How to Build a Value Stream Map

Aug 31, 2017

Value Stream Mapping (VSM) is a planning activity used to determine opportunities for a leaner workflow. The value stream is a set of all actions necessary to bring the product to the customer. It analyzes the current state, which is then used to design a future state that will move the product through the supply chain in the leanest way possible. A VSM is a fundamental lean-management method that enables organizations of any size, in any industry, the ability to operate lean and do more with less. What opportunities can be found from completing a VSM and how do you create one? Read on!

Advantages of Creating a Value Stream Map

Photo source: edrawsoft.com

A Value Stream Map provides insight so manufacturers can change their existing facility layouts and systems for material handling, inventory control, purchasing and scheduling. By doing so, they’re able to reduce the total throughput times of orders and current levels of work in process (WIP) inventories. This, in essence, is lean thinking which defines waste as “all activities that consume resources (add costs to the product) but contribute zero value to the customer.”* Value in lean is really value for the customer - it can be easy to forget this because we constantly focus on how things work best for us as a manufacturer. Aside from the benefits available to your customer (ie: faster delivery times, more competitive costs), creating a VSM generates a number of other advantages including:

  • It’s quick and easy to learn
  • It's an inexpensive tool that brings a group of key stakeholders together, therefore involving the larger workforce in your lean improvement program
  • It helps portray the process from the start of the production process to the end
  • It helps determine bottlenecks within your workflow
  • It helps find waste within the process

How to create a Value Stream Map

Here’s a high level overview** of what you need to create a value stream map:

1. Define the process boundaries. In other words, decide the limits of your map. Most value stream maps are conducted from supplier through to customers within an organization.
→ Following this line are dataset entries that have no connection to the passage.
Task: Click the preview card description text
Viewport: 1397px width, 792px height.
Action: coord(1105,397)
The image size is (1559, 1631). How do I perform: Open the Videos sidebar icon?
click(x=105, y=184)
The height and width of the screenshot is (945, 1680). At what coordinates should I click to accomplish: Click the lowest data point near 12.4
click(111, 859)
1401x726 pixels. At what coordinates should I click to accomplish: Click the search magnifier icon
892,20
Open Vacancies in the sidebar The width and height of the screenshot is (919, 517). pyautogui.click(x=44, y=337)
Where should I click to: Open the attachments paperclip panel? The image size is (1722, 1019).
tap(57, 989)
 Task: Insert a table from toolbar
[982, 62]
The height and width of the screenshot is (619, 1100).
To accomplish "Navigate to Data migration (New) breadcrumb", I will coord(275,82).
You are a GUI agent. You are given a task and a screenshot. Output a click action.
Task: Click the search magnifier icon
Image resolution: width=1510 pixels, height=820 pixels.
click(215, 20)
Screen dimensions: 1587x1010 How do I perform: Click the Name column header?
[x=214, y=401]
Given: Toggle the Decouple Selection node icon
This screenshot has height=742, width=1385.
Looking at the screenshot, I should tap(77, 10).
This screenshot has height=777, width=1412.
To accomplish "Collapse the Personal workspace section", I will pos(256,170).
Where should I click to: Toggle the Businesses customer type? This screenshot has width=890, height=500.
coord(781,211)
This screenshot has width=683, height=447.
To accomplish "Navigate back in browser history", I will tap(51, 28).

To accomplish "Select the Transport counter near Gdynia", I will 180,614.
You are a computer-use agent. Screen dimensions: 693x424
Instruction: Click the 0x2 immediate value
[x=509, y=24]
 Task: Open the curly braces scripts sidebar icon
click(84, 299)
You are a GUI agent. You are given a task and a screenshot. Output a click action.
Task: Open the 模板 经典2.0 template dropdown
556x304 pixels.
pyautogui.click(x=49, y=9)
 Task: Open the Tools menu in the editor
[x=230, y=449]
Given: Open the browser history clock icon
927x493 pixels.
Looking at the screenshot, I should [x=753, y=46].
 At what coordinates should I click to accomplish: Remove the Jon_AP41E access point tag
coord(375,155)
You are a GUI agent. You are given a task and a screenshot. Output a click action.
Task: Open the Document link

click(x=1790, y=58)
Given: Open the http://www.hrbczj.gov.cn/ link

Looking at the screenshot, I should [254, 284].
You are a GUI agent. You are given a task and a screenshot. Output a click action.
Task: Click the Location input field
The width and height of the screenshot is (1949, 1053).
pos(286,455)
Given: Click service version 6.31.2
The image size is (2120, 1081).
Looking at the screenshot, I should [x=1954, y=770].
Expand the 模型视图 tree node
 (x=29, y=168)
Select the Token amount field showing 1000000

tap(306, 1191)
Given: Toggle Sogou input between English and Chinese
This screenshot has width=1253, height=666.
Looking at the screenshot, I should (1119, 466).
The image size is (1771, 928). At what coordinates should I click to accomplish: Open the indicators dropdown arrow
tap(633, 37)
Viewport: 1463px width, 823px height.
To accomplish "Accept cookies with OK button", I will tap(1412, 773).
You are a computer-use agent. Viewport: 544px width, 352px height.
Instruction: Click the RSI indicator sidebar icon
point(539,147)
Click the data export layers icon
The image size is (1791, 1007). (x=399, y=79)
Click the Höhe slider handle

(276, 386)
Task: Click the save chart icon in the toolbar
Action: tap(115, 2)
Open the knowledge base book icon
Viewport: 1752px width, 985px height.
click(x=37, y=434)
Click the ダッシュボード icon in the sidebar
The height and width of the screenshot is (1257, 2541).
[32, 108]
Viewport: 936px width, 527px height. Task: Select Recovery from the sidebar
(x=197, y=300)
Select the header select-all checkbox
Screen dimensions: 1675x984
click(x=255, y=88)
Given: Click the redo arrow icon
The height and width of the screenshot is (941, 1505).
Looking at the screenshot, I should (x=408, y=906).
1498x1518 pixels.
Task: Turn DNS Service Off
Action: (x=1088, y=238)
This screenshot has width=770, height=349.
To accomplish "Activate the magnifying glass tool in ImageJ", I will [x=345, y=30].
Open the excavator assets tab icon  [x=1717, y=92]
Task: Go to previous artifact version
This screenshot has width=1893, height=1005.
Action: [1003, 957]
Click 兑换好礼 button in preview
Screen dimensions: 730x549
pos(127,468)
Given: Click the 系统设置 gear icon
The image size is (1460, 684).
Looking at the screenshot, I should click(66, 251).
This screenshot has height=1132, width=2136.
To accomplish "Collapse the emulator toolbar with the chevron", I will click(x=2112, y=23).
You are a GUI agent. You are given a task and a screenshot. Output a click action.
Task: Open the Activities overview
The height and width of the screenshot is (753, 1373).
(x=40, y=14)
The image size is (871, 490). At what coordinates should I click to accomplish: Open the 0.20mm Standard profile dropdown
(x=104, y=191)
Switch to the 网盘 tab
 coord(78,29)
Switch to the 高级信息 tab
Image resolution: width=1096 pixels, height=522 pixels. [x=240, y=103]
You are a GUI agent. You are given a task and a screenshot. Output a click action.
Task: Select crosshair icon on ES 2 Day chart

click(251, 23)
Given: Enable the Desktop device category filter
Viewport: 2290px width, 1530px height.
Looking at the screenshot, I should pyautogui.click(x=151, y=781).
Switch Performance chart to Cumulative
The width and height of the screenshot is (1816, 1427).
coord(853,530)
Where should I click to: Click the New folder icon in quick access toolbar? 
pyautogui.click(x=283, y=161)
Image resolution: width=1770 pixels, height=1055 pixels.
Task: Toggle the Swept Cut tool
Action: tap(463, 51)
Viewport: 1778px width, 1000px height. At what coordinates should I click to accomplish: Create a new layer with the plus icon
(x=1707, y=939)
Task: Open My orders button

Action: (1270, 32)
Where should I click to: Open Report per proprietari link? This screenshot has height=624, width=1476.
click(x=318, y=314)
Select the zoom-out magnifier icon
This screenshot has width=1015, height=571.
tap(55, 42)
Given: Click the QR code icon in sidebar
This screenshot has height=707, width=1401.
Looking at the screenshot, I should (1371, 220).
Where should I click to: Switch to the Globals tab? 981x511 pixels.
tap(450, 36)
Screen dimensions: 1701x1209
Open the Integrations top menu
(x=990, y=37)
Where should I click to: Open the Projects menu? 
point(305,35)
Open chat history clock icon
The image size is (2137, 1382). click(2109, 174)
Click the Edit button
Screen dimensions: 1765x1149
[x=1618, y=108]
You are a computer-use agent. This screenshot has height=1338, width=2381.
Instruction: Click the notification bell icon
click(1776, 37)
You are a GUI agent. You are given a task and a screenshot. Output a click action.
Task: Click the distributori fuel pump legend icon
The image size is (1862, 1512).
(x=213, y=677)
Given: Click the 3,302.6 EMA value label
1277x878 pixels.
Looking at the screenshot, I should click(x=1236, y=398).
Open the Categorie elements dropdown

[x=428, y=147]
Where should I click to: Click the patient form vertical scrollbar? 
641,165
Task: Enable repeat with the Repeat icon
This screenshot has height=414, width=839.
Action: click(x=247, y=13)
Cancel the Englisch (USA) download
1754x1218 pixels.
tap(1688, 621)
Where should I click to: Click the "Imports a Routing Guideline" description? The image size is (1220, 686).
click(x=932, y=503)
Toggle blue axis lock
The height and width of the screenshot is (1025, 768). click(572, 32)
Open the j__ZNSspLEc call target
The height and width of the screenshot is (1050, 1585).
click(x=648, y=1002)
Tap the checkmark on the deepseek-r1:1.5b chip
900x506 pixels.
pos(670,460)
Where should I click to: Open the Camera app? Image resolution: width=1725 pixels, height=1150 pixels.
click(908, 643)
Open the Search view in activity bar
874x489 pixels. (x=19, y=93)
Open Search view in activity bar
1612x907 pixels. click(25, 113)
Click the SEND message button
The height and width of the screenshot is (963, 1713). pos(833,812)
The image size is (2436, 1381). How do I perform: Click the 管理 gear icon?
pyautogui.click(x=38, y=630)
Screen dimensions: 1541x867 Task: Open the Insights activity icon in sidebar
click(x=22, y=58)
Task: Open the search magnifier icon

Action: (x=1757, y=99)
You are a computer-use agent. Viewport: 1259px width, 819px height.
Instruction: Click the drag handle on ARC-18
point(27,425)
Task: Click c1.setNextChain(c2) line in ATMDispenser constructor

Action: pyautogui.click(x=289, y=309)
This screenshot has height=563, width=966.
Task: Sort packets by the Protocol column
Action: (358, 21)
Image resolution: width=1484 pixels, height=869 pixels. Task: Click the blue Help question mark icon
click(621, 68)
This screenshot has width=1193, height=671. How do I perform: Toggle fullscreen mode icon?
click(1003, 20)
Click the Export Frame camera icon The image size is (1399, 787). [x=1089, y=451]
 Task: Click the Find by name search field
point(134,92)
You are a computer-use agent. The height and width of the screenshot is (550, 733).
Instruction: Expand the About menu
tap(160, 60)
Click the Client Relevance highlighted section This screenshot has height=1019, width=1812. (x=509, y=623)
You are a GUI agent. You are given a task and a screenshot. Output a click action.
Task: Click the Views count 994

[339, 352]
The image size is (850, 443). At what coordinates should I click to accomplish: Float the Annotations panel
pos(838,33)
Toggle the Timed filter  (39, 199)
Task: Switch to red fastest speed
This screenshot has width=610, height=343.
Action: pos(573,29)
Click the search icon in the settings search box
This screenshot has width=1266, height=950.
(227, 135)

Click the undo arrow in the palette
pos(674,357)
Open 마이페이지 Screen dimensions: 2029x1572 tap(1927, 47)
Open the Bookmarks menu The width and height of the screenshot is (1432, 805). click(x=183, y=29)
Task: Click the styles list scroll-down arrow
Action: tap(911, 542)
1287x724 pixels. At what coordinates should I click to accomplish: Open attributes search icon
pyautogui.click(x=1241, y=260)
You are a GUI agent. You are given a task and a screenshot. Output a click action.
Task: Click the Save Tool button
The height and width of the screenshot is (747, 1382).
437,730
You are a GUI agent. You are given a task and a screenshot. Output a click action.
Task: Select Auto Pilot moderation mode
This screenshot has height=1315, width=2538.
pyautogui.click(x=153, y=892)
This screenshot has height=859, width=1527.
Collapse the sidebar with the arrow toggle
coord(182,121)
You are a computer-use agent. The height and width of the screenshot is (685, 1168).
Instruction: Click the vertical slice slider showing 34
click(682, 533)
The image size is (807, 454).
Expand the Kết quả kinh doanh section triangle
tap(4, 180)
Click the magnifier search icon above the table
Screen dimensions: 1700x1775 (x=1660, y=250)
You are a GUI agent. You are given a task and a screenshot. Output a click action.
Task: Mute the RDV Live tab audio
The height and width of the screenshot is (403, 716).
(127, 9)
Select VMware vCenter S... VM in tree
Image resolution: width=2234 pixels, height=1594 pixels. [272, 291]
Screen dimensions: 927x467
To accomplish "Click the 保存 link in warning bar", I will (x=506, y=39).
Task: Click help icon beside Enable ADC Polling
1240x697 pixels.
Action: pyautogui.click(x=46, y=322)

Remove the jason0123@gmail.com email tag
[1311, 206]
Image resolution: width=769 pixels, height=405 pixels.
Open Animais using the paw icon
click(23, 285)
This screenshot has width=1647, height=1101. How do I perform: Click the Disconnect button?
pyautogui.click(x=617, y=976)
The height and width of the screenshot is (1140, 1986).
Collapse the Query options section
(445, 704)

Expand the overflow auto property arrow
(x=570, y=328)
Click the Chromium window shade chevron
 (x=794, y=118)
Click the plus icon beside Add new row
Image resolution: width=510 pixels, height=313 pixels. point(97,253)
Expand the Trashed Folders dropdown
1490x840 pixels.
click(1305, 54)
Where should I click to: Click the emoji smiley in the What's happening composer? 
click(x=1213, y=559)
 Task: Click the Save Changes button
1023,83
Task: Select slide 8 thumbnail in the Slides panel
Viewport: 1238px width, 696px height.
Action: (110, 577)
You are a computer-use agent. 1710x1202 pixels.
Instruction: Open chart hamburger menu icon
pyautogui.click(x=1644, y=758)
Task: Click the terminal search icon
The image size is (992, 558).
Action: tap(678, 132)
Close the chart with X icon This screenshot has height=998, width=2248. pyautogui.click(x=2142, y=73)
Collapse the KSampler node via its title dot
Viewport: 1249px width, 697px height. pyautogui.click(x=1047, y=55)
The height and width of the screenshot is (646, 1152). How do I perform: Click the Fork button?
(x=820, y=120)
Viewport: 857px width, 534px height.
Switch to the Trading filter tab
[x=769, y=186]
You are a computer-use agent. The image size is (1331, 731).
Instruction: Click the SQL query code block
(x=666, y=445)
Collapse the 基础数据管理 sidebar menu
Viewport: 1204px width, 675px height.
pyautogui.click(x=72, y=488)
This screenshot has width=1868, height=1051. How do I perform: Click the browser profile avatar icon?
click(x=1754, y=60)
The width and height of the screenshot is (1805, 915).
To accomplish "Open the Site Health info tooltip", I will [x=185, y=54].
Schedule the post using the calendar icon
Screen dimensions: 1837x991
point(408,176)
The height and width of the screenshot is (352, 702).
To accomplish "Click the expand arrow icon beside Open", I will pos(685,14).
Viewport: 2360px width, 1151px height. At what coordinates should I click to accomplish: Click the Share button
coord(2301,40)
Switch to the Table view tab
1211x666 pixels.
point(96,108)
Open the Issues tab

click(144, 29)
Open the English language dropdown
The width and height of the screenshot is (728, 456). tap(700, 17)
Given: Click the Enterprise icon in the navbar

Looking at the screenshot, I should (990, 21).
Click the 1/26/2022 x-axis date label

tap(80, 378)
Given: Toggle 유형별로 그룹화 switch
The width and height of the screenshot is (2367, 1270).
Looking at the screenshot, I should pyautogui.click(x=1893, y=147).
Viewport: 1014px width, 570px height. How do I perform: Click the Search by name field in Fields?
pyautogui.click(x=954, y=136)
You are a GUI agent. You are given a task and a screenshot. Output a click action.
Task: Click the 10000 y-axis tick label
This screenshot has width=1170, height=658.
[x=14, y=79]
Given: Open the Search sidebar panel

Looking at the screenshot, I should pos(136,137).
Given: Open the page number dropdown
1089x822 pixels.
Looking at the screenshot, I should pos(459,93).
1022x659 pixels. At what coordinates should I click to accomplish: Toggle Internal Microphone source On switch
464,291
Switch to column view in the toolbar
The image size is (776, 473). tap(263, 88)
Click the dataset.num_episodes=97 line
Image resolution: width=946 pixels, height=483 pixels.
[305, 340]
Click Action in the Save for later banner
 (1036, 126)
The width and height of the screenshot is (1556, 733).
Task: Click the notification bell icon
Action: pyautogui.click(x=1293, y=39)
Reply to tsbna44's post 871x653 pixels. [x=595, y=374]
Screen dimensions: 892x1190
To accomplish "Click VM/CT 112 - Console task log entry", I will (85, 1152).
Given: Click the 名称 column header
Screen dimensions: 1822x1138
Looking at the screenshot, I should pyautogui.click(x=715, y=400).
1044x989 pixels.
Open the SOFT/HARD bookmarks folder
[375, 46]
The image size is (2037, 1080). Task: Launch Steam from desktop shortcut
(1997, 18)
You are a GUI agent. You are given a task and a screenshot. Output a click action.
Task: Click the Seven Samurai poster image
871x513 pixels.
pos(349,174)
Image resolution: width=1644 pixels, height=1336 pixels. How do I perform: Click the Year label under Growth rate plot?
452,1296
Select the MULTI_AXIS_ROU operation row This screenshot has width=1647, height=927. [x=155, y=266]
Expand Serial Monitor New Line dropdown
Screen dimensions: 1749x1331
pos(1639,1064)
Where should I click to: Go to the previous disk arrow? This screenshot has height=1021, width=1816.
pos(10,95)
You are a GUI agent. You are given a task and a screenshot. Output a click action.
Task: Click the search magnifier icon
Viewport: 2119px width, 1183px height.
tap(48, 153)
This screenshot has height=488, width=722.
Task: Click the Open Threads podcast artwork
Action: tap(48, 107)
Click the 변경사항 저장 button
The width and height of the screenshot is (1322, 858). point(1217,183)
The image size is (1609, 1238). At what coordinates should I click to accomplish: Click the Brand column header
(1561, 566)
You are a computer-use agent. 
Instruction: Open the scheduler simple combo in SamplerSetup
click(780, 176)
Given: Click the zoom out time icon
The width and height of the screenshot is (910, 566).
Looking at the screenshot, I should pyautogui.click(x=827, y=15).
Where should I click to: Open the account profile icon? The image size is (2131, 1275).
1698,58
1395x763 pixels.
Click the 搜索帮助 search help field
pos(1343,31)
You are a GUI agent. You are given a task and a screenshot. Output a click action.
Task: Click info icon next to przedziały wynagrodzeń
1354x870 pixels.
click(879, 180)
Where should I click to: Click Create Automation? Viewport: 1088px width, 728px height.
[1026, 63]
2. When getting started with creating a value stream map, it’s best to begin mapping a group of products or services that have similar processing. Start with your high growth, high volume product family which might give you the biggest bang for your buck.

Photo source: leanmanufacturingtools.org

3. Determine the VSM symbols that are going to be used in your plan and ensure all team members have an understanding of the symbols. They should be easy to interpret. 

4. Get a cross functional team together who will manage the current state analyses and the implementation of the future state.

5. Complete the current state mapping. This can take several hours or days depending on the process. Walk through the current process in full, and documenting it.

6. Analyze and assess the current state value stream map to decide the opportunities that will enhance flow by eliminating waste.

7. Once opportunities are determined, apply lean principles to create a future state value stream map that yields less waste. The future state should show higher productivity, shorter lead times and better quality than the current state. This becomes the blueprint - or plan for improvement - along with the written plan,

8. Motivate the team to start working to implement the future state value stream map. Dependent on the scope of the project, implementation may take anywhere from 6 months to 18 months.

Tip: Don’t overlook the low hanging fruit of material handling

A VSM takes a critical look at the entire workflow; this includes material handling, which could be easy to overlook at first glance because KPIs are not typically affiliated to it. A 2010 report by Thomas Davich called “Material Handling Solutions: A look into Automated Robotics” found that 30-70% of a goods’ cost can be attributed to its material handling. The issue here is that material handling does not make the company money or, as the value chain map is to determine, does not provide additional value to the customer. How is your operation moving material and how often? Automating the process could provide opportunity to eliminate wastes and create a leaner workflow.